● EXERCISE INSTRUCTIONS
Set down exactly the stretch of lines below that opens at the line containing "Instruction: Click replaycode-ocr's" and continues through the last line of the entries, and nothing else.

(Dataset items)
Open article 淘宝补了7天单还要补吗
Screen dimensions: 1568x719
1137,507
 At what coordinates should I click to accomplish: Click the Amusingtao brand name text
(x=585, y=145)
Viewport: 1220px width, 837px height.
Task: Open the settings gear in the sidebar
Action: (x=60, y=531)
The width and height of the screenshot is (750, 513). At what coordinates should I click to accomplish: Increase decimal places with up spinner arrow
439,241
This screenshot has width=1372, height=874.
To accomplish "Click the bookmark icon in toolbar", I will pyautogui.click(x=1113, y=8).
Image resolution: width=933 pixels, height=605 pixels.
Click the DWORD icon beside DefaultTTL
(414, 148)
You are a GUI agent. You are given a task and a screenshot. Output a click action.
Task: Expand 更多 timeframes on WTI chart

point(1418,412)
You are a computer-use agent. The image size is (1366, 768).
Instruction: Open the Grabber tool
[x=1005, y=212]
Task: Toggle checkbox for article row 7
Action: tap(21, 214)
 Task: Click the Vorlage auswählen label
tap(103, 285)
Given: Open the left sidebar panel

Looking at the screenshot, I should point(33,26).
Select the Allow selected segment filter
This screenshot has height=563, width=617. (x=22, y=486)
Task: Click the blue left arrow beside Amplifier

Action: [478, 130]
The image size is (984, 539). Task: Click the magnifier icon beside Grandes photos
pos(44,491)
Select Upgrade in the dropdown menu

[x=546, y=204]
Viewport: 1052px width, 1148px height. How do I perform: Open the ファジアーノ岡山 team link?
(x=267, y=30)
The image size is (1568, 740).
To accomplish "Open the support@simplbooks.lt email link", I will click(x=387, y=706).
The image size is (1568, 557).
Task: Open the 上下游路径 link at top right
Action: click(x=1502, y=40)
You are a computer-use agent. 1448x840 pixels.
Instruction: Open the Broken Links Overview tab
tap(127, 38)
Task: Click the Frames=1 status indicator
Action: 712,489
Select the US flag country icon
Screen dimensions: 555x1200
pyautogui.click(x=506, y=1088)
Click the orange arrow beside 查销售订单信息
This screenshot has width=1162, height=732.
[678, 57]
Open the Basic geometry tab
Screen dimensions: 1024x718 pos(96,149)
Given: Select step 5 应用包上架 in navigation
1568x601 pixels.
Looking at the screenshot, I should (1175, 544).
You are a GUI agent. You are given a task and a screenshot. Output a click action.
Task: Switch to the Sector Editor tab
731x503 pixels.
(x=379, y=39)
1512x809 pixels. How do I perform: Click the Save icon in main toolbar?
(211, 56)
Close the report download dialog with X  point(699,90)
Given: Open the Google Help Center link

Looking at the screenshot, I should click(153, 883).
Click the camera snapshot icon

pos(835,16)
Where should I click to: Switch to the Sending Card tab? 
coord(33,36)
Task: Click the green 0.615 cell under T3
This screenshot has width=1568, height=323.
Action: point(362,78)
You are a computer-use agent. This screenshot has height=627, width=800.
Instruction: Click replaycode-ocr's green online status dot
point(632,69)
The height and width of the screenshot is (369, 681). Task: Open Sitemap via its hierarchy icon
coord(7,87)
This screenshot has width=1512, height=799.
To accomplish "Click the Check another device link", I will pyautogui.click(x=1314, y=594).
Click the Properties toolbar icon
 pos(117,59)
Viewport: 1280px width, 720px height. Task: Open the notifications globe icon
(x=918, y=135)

● SOLUTION TO THE EXERCISE
Instruction: Click replaycode-ocr's green online status dot
point(632,69)
The height and width of the screenshot is (369, 681). Task: Open Sitemap via its hierarchy icon
coord(7,87)
This screenshot has width=1512, height=799.
To accomplish "Click the Check another device link", I will pyautogui.click(x=1314, y=594).
Click the Properties toolbar icon
 pos(117,59)
Viewport: 1280px width, 720px height. Task: Open the notifications globe icon
(x=918, y=135)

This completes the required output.